英語力0から英会話教室を立ち上げた女性社長が描くビジョン「世界で勝負できる日本人を輩出する」
久山絵里さんは高校を卒業後、印刷工場で働き、その後26歳で英語力ゼロの状態からオーストラリアを一人旅しました。帰国後は大手の英会話学校で働き、30歳で『フレンズ英会話』を起業。現在は、結婚と出産を経て、育児と経営を両立しています。持ち前のチャレンジ精神で突き進む久山さんに、これまでの経緯と今後のビジョンについて伺いました。

ワーキングホリデーでオーストラリア大陸一周の旅

英語力0から英会話教室を立ち上げた女性社長が描くビジョン「世界で勝負できる日本人を輩出する」

私は高校を卒業して18歳で印刷工場に就職し、家賃3万円の一人暮らしを始めました。弟には先天性の脳性麻痺があり、両親は彼の世話で忙しく、経済的には余裕がありませんでした。だから、高校卒業からすぐに就職という道を選び、自力で人生を生きていく力を付けるために将来は自分の会社を立ち上げ、両親を楽させたいと考えていました。しかし、具体的にどの仕事で会社を経営するかは決まっていませんでした。

ある日、知り合いがオーストラリアで挙げた結婚式の写真を見せてくれました。その中には、とても美しい海の景色が写っていたのです。それがきっかけでワーキングホリデーの存在を知り、当時26歳だった私は、貯金をすべて持って、英語力ゼロの状態でオーストラリアへ旅立ちました。何にもないからこそ恐れや不安もなく、ただ行動力あるのみでした。

オーストラリアでは、必死に身振り手振りでコミュニケーションを取り、宿に帰ってはひたすら勉強、長距離バスに乗っては次の街へ移動するという旅を1年間続け、オーストラリア大陸一周という目標を達成。

英語ができないことで感じた不安や困難は多かったですが、その分たくさんのことを学びました。この経験が、私の人生を大きく変えることになったのです。そして、帰国後に英語教室の会社を立ち上げることを決意しました。

目指すのは、社員ファーストの経営

英語力0から英会話教室を立ち上げた女性社長が描くビジョン「世界で勝負できる日本人を輩出する」

オーストラリアから帰国後、資金と経験を得ようと英会話の会社に就職しようとしましたが、学歴重視の業界で面接までたどり着けず、諦めかけていました。そんな中で採用してくれた大手の会社があり、1年ほど働いた後、起業。英語力ゼロで旅に出た時と同様、経営に関する知識はゼロからのスタートです。「武器は拾いながら走る」は私の信条でもあります。

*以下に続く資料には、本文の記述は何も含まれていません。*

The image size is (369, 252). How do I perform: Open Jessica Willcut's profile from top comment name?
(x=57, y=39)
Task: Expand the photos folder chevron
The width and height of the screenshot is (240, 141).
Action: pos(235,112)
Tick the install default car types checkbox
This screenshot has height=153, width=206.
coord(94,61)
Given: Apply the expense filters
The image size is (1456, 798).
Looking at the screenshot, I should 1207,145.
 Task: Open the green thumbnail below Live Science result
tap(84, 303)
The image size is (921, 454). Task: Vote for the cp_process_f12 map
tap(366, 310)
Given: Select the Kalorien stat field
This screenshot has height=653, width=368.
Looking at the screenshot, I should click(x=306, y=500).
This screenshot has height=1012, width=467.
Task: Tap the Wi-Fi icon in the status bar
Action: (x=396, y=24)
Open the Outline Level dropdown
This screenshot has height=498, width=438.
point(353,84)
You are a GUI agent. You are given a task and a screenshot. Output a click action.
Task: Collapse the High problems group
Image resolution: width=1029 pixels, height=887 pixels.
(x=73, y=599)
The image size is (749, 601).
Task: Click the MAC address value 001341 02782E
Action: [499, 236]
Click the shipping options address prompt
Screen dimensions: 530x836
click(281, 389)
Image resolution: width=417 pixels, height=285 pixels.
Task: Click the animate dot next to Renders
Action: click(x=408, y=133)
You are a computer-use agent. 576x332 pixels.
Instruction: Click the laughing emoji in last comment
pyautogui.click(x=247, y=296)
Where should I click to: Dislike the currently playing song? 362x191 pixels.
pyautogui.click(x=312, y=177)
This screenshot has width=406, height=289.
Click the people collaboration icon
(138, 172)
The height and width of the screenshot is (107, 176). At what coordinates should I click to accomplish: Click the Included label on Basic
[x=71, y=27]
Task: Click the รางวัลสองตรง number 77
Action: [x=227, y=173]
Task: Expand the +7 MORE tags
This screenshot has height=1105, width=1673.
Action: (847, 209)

私の理想は、仕事とプライベートの両方を充実させることです。結婚や育児、女性は特に、現役で働き続けるのは難しい現状、自分ならどうするか。そこで、経営に専念できるように最初から従業員を雇いました。さまざまな失敗を繰り返しながら、英語が流暢な人材を雇用し、生徒たちに質の高い教育を提供することを目指しました。

日本と外国の働き方の違いを考慮して、社員ファーストを意識しています。いい社員がいてこそ、いい授業が提供できるのですから。そこで、皆が働きやすい環境を提供するために、1日の勤務時間を短く、休暇を多くしています。

会議や書類など無駄をできるだけ無くし、上下関係もない。フラットな環境にすることでストレスもなく、社員全員が短時間で効率よく仕事ができる。日本の従来の働き方にとらわれず、学歴によらず皆が働きやすい会社としてあり続けたいと考えています。

英語力を身に付けて世界で勝負できる日本人を輩出したい

英語力0から英会話教室を立ち上げた女性社長が描くビジョン「世界で勝負できる日本人を輩出する」

英語教室を経営するなかで、日本の英語教育には課題があることに気づきました。自分自身の経験からも、継続的に英語を学ぶ環境は、経済的に恵まれた人々や英語の価値を重視する人々に限られがちに見えます。生活の忙しさや育児で英語にお金をかけられない家庭も多いでしょう。そういった方々がどうすれば世界を知る機会を持てるか、日々模索しています。

また、どうすれば、習ってもなかなか話せるようにならない日本社会で、少しでも本当に英語を操れる人材を育成できるのか。自社で英単語辞書を開発するなど、日々その大きな課題とも戦っています。

自分自身も含め、世界で対等に戦えるような英語力を身につけ、自信を持って活躍できる強い日本人を輩出することが目標です。

他には、海外留学や旅行の体験を提供、日本に留学生を受け入れる場所を設けるなど、日本人と留学生の交流の機会を創出したいと考えています。また、過疎化が進む地域の活性化も考え、外国人観光客に本当の日本を経験する場をつくれないか、とも考えています。

今後も、英語を通じて世界とつながりながら、新たな挑戦を続けていきます。